I am still confused about the difference, when I run the predict_proba method with multiple rows (ndata say) in a multi-class classifier, I do get a ndata * nclass matrix output as well.

From what I know, softmax calculates probability distribution over a vector of values. So not sure what softprob is doing differently.

Can someone clarify the difference? It’s probably very subtle but escapes me.

hcho3 · September 30, 2019, 2:10am

softprob will output a vector of probabilities, whereas softmax will output a class output.

shashi-netra · October 1, 2019, 9:32am

Hi, Thanks for responding.

What I am confused about is doesn’t predict_proba (with softmax) also output a vector of probabilities over the classes?

clf.predict_proba([[...]]) = [[0.2,...0.8], [0.1,...0.4],...]

Isn’t this also outputing a matrix of probabilities? How is that output different from the softprob output?

hcho3 · October 1, 2019, 3:52pm

The difference only applies if you are using xgboost.train(), which give you a Booster object.
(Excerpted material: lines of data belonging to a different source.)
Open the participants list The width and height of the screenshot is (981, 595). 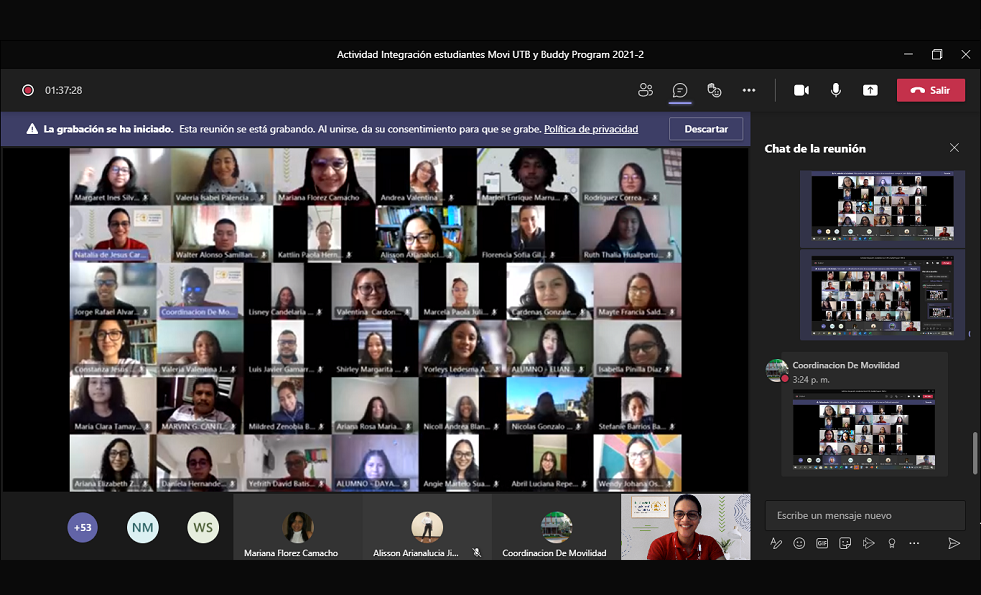coord(645,90)
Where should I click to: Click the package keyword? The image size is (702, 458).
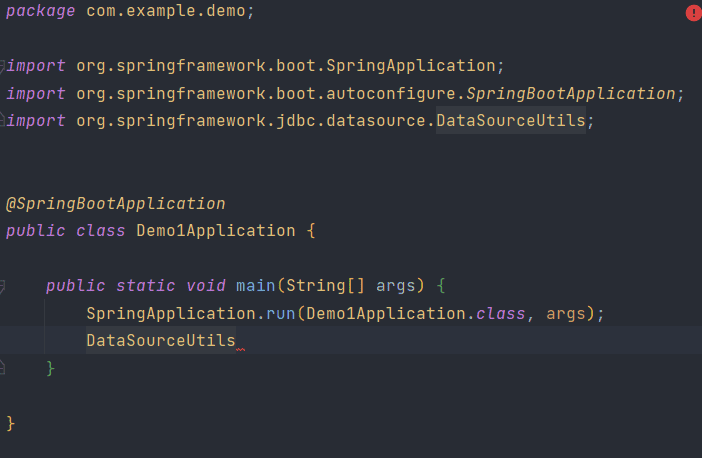[40, 11]
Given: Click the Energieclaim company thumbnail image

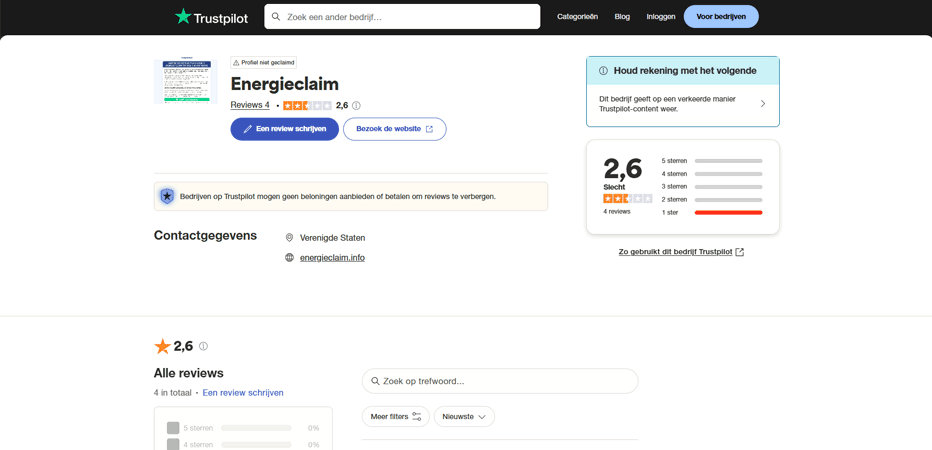Looking at the screenshot, I should pyautogui.click(x=185, y=81).
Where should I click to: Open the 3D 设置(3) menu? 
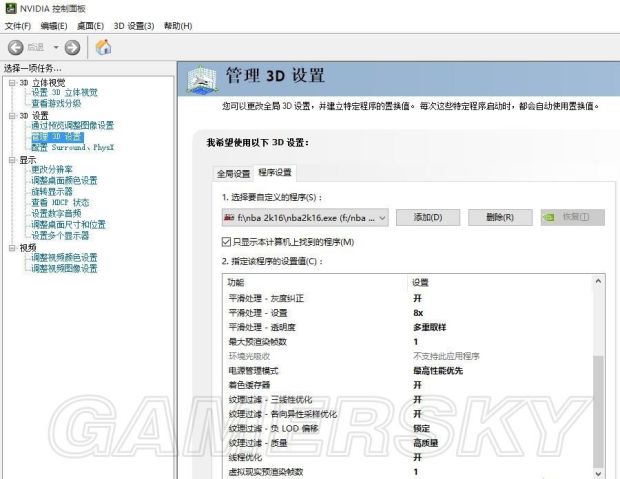tap(134, 25)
shashi-netra · October 1, 2019, 9:02pm

My apologies, but I am even more confused now.

Are you saying there is no difference by using softprob and softmax if I don’t use xgboost.train() method?
And If I used xgboost.train() what is the difference in the output.

hcho3 · October 1, 2019, 9:30pm

The difference applies when you call Booster.predict() method on the Booster object.